Dispatches: Performance in the Time of a Pandemic

Image: Carolee Schneemann, Up To And Including Her Limits (1973-76)

by Jeanette Joy Harris (Texas, USA)

COVID-19 has dramatically affected cultural life. Museums, galleries, theaters, and performance spaces were forced to shutter, postponing projects in process and canceling others altogether. This closure caused an incredible creative and financial strain on performance practitioners whose work involves public engagement and collaboration with colleagues. Though many dance companies, theater troupes, and musical groups quickly and successfully pivoted to an online platform, other organizations did not have the technical resources to make the dramatic shift from in-person to online. Others decided that virtual performance did not accommodate the type of work they wanted to create and produce. 

Should performance practices embrace the virtual world even if gasps, laughs, and applause are replaced by the white noise of muted microphones? Does the possibility of an online platform allow for a new type of audience whose geographic reach is virtually limitless?

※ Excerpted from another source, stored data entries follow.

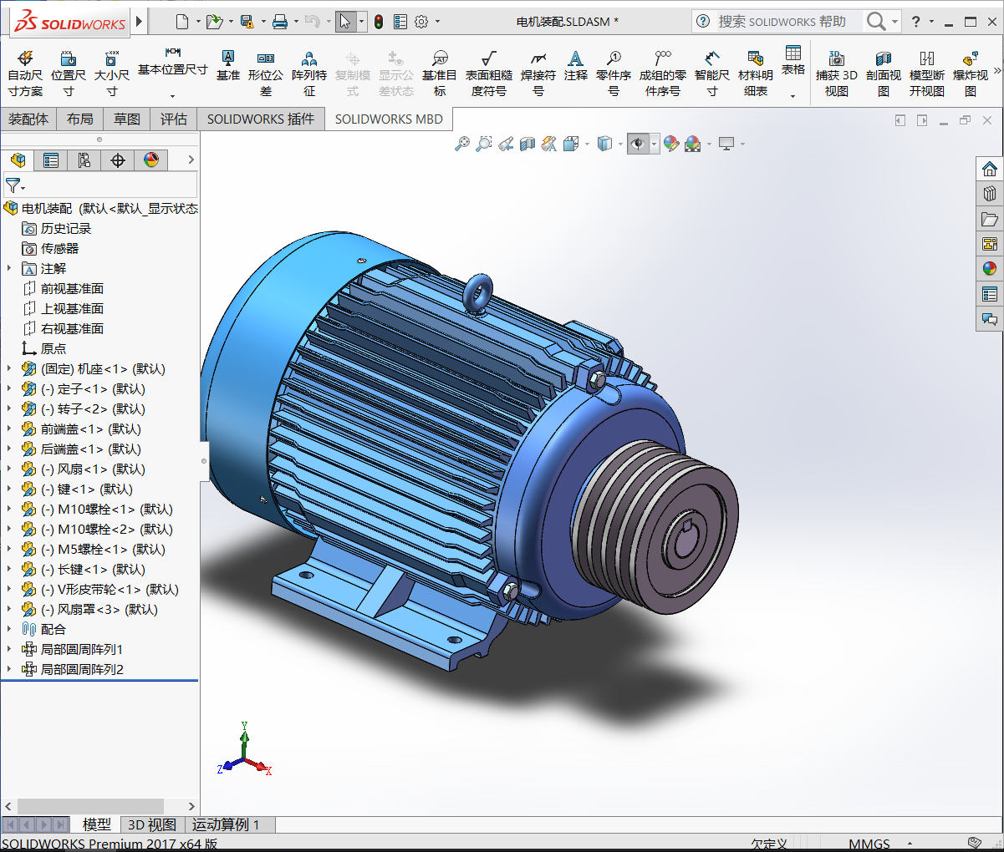Image resolution: width=1004 pixels, height=852 pixels.
Task: Click the 表面粗糙度符号 surface finish icon
Action: click(491, 71)
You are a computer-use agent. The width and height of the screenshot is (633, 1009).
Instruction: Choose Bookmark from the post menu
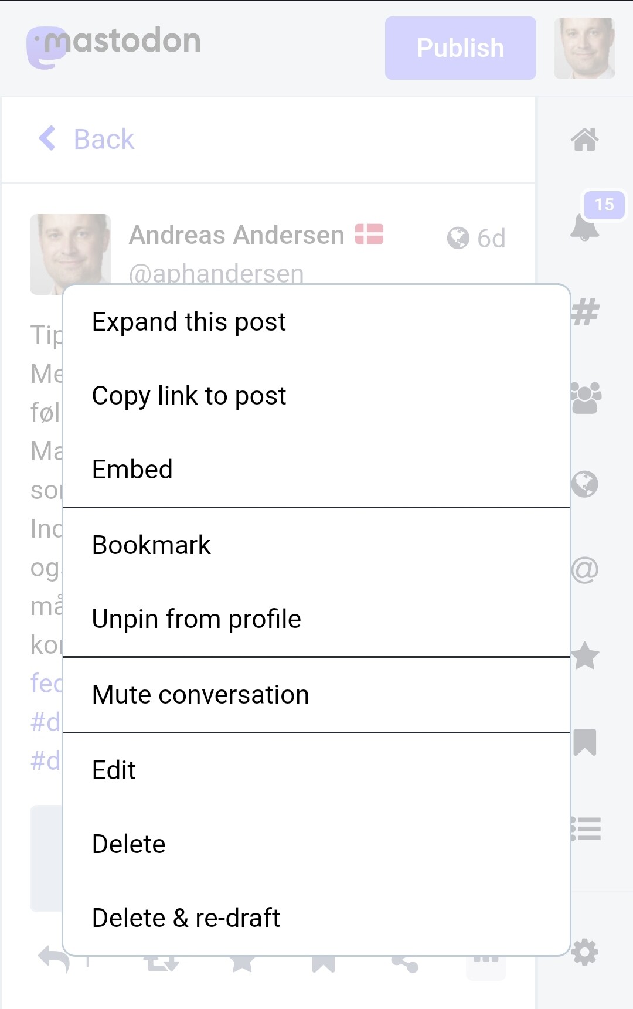point(317,545)
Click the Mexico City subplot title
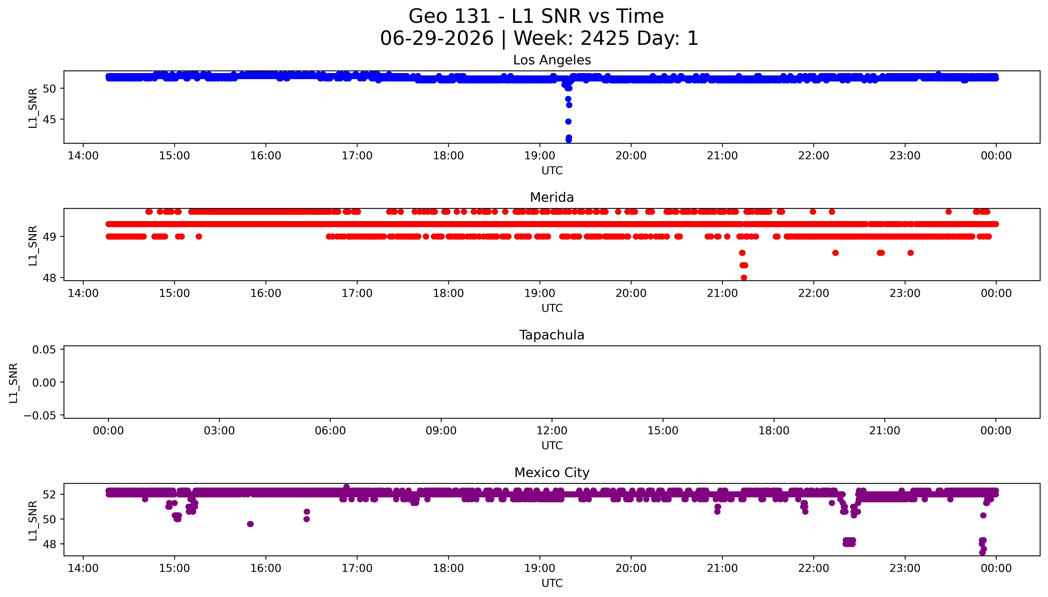The width and height of the screenshot is (1048, 597). [x=552, y=472]
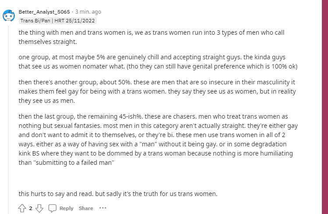This screenshot has width=328, height=214.
Task: Click the paragraph beginning 'then the last group'
Action: coord(158,139)
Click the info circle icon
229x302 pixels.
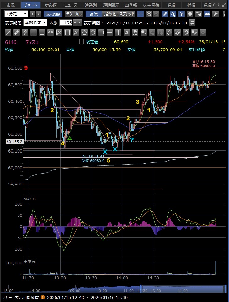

Marlène Ramírez-Cancio, Executive Director of EMERGENYC, a vanguard training program and support network for emerging artists in New York City, faced these very questions. Since 2008, EMERGENYC has selected a cohort of up to 24 artists-activists, most of whom identify as BIPOC, women, and/or LGBTIA2s+, to participate in a three-month long, in-person program. The cohort typically meets weekly, and the artists immerse themselves in a challenging and supportive environment where they engage with multiple lineages and approaches to making art. But the pandemic forced Ramírez-Cancio to reconsider how the program could meet its goals of support and solidarity in a time of uncertainty and isolation. The pandemic also forced EMERGENYC artists to consider if it was possible for their work to thrive in a virtual environment.

Ramírez-Cancio and EMERGENYC artists share their experiences in regard to their practice during the pandemic.

Marlène Ramírez-Cancio, “Chancletazo for Your Soul: Latinx Major Arcana.” Image courtesy of artist.

Marlène Ramírez-Cancio

Executive Director, EMERGENYC (Brooklyn, NY)

How did the pandemic affect your practice?

My private Tarot practice was transformed into Mujer Que Pregunta during the pandemic, when I began offering readings on Zoom to BIPOC artists and cultural workers. The lockdown, paradoxically, opened me up to an entire world of transformative conversations. During my Tarot readings, I found myself incorporating Latinx icons and cultural references into card meanings, especially the Major Arcana. So, I decided to make a set of Major Arcana with those icons in it and was asked to be the Artist in Residence at the Aster(ix) Journal as a result. #ThePandemicMadeMeDoIt.

 

Courtney Frances Fallon

Writer, director, artist, and performer (Brooklyn, NY)

How did the pandemic affect your practice?

It has made me more committed to investing artistry into the documentation of all my art—from performance to visual art. I’ve experimented with this in the past, but I feel it most with the performance. I never want to just drop a single camera down for bare-minimum documentation ever again. It’s not just a record or an opportunity to add texture to the piece, but because film is more accessible, I want the work to reach the audience with as much impact as the format allows.

Irisdelia Garcia

Writer, director, and performance artist (Bronx, NY)

How did the pandemic affect your practice?

My creative practice centers on excavation, insofar as I am always thinking about the body as a breathing, living archive of stories. The pandemic, in all its terror, forced my body to be introspective of its mortal database and confront the historical traumas that exist in its bones because of colonialism, imperialism, and oppression. In this reflection, I have found softer and more loving narratives in my archive that my previous work only skimmed.

Nessa Norich

Artist (Brooklyn, NY)

How did the pandemic affect your practice?

When New York was mandated to shelter in place, it felt essential for me to create a space to find a virtual community and make art—it’s what I needed. My art collective created Shared Process, a free weekly workshop in which participants were given filmmaking tools, along with prompts, to document and share their emotional journeys through this bewildering time. This six-week process kept me accountable to making art, which kept me grounded in my purpose and identity.

 

Tina Wang

Visual performance artist, retired contemporary dancer, Iyengar yoga teacher trainee (New York/Oakland/Chicago)

How did the pandemic affect your practice? 

Before the pandemic, I explored the subtleties of the changes of the body by making temporary human-object sculptures and tasks during a live performance. During the pandemic, with the prevalence of Zoom as a performance platform that opened up cost effective ways to present multiple perspectives online, I began incorporating video into live online performances. The cameras that I set up to stream content out to viewers’ eyes enabled me to take a directorial approach to presenting the objects within my space while changing and adopting various utilities.